I start on patches. They help, a little. But not enough. So I start on higher dose patches. Then patches become hard to get in Australia due to shortages. I am putting on 2 patches, each the size of match boxes, and I can feel them constantly.

And it is still not enough.

I drop many of my outside of work projects.

I drop some of my work extras.

And it is still not enough.

If I talk to people about it they sometimes get embarrassed. Like it is something I should be ashamed of. Others are supportive. They may have been there. They may see it on their horizon. But I get nervous about sharing. What if I make others uncomfortable? Something extra to feel anxious about. If I say nothing but I am acting different will people not wonder why? But if I tell them they may not want to know.

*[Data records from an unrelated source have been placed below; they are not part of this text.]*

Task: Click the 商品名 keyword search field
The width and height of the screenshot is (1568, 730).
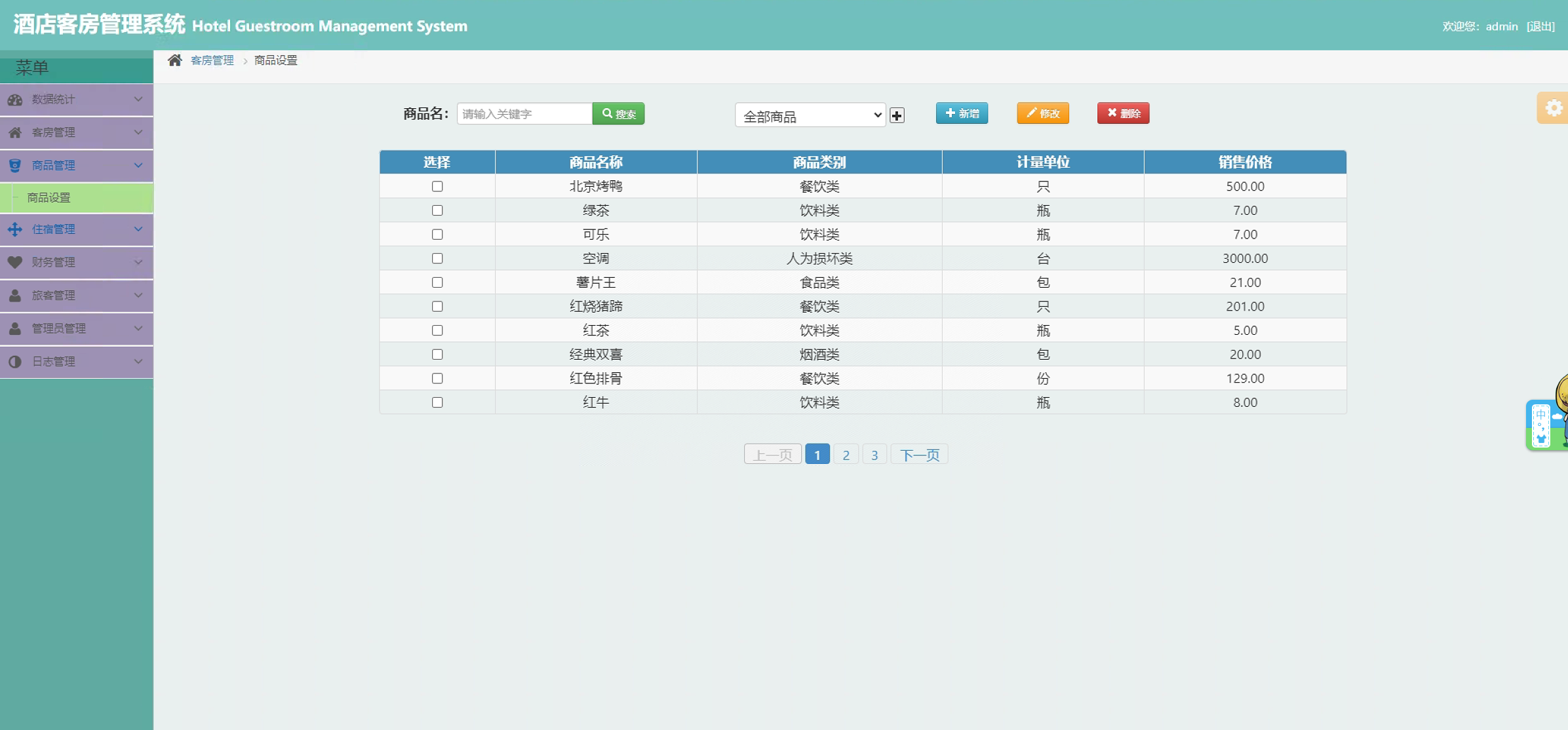Action: (524, 114)
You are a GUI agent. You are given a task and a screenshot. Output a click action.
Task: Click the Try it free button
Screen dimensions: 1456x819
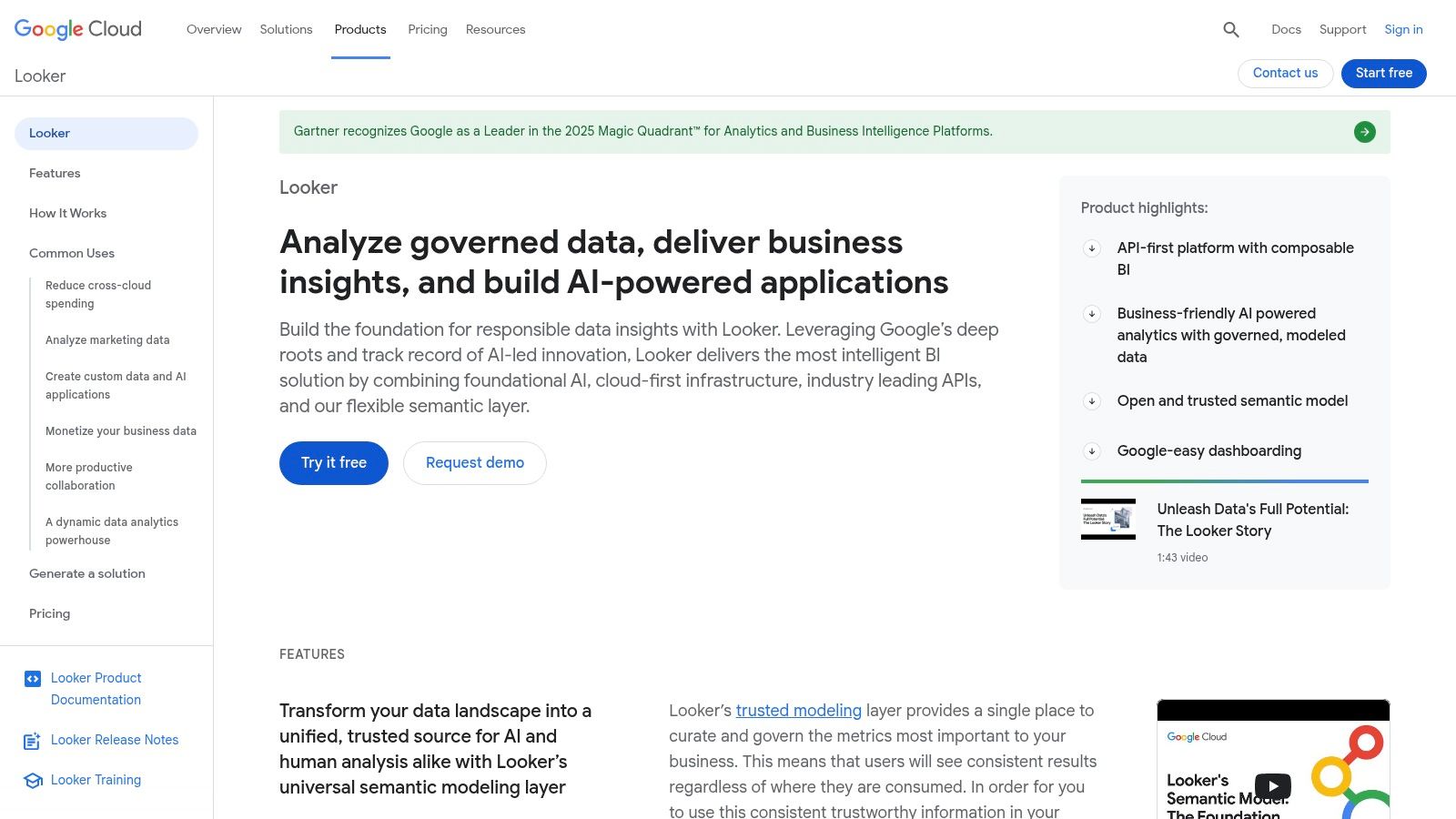click(333, 462)
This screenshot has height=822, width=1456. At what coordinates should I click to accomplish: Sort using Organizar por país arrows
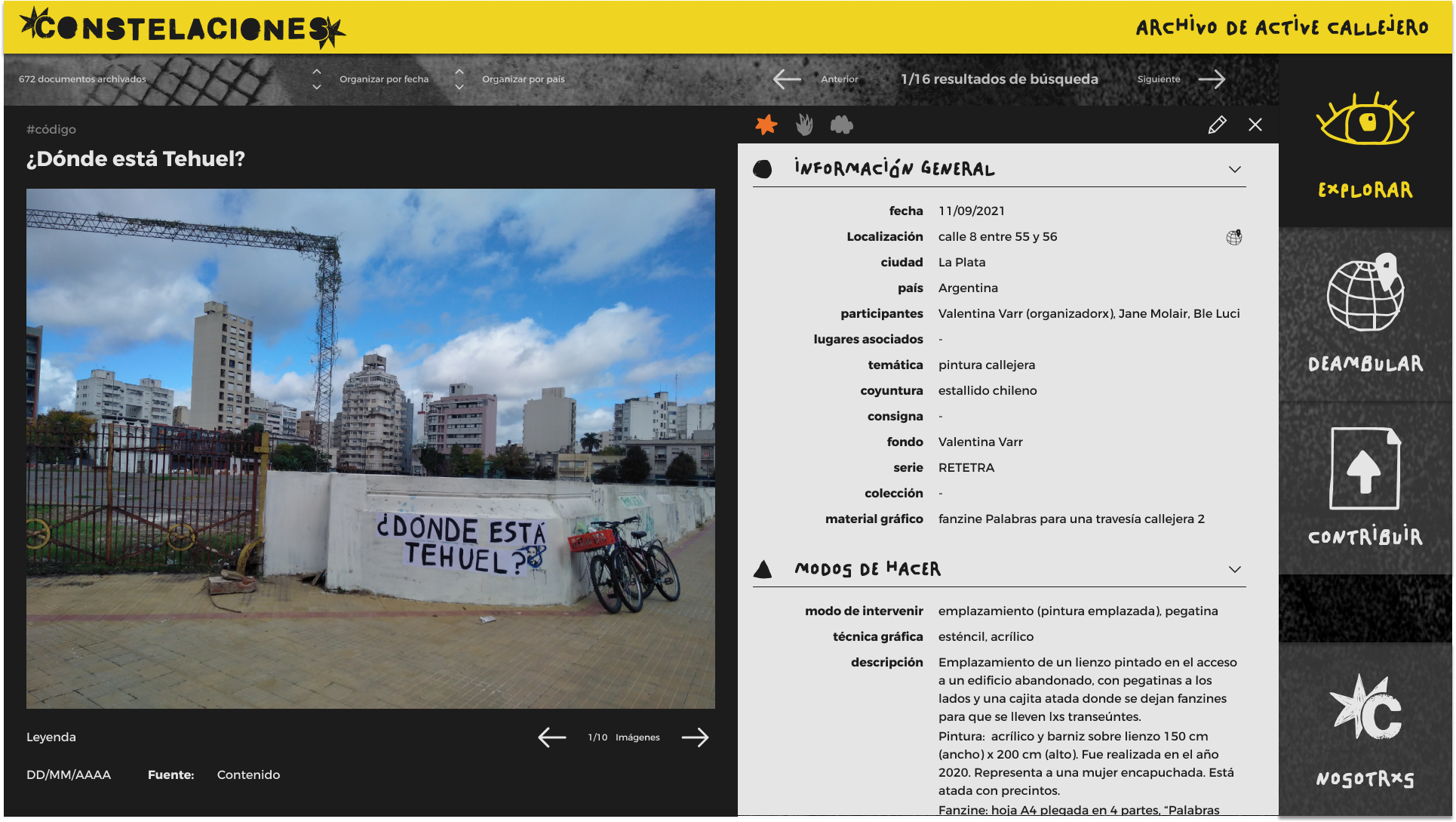[459, 79]
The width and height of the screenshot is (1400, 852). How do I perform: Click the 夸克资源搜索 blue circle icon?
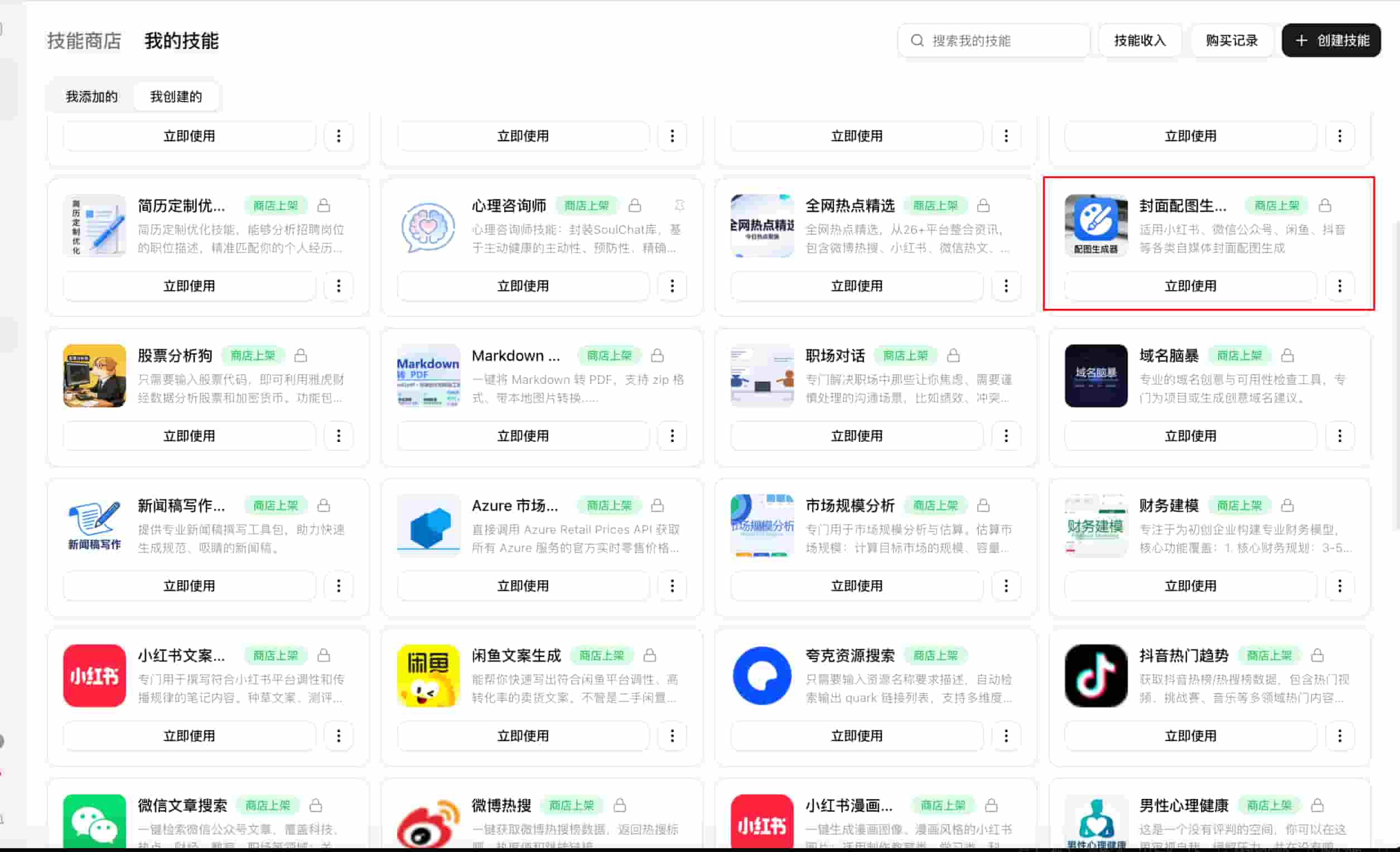761,675
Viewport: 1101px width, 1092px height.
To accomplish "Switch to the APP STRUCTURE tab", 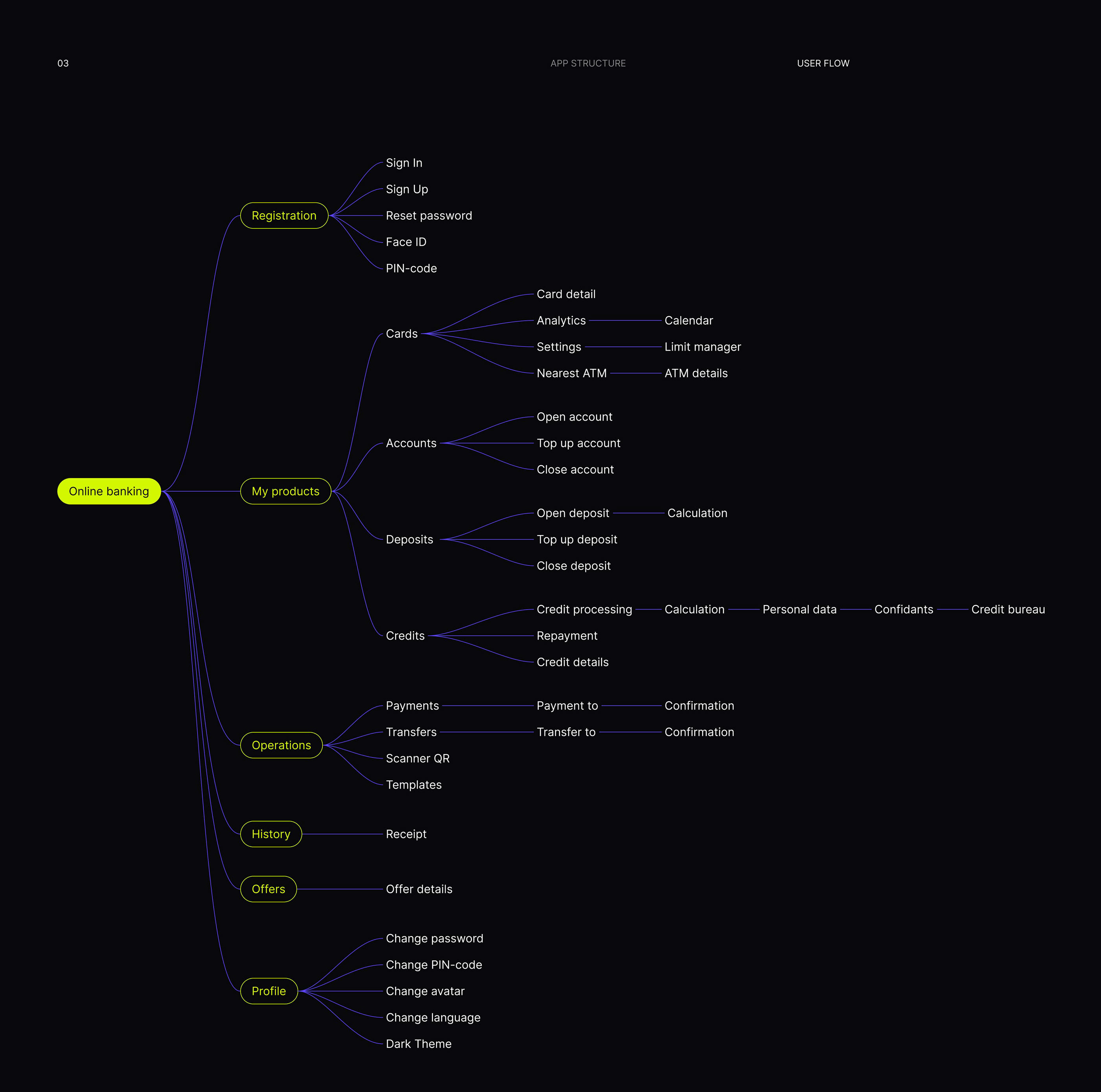I will pos(587,63).
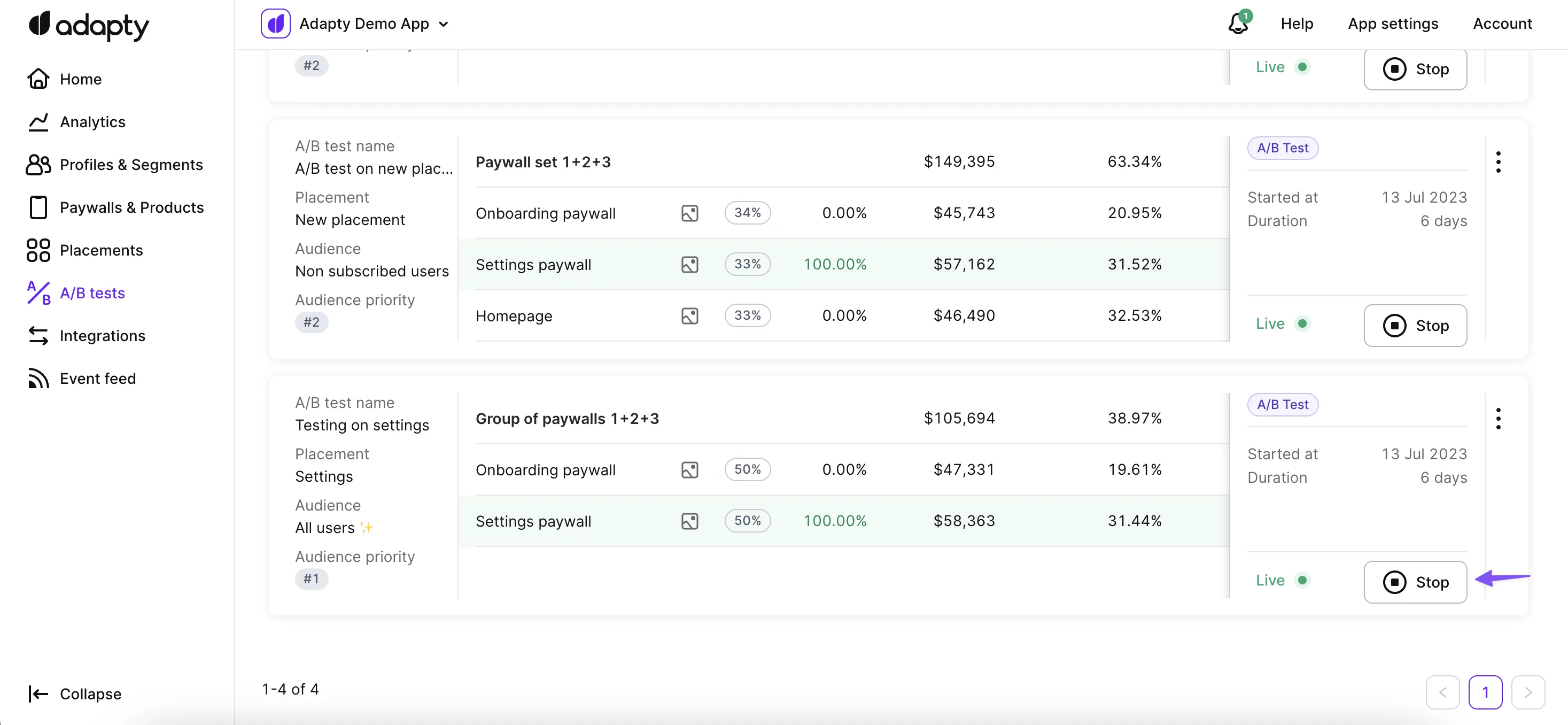Open Homepage paywall image preview icon
Image resolution: width=1568 pixels, height=725 pixels.
[689, 316]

And it is still not enough.

So I start on antidepressants. I take a week off work because I am told I will feel worse before I get better. I am aware still that my life and my doctor are amazing. I just don’t feel it.

The antidepressants make me so sick I spend the week on the couch. I persist for 2 weeks.

I can’t keep going. I feel too sick, most of the time.

My doctor is not sure why I reacted that way. She calls the pharmacist and they agree on the next antidepressant for me to try. The patches are back in stock so I only have one matchbox stuck to me at a time. I miss the thumbnail sized ones, but I take what they have.

I dread starting the new antidepressants. What if I get sick again?

I don’t.

I feel immediately better. I don’t feel sick, I don’t feel tired.

These ones take longer to start working. And I have a bad cold. I am a terrible patient. I complain. I whine. I share my suffering. But that is me, not menopause.

So I wait. In weeks to come I hope to feel more like me again. The me it took me a long time to learn to love. If not, I will keep trying.

And I have been warned, adjustments will be needed along this path. As my hormone levels keep changing.

I am sorry if this post makes you uncomfortable. But I can almost guarantee menopause is making me, and most women who go through it, even less comfortable.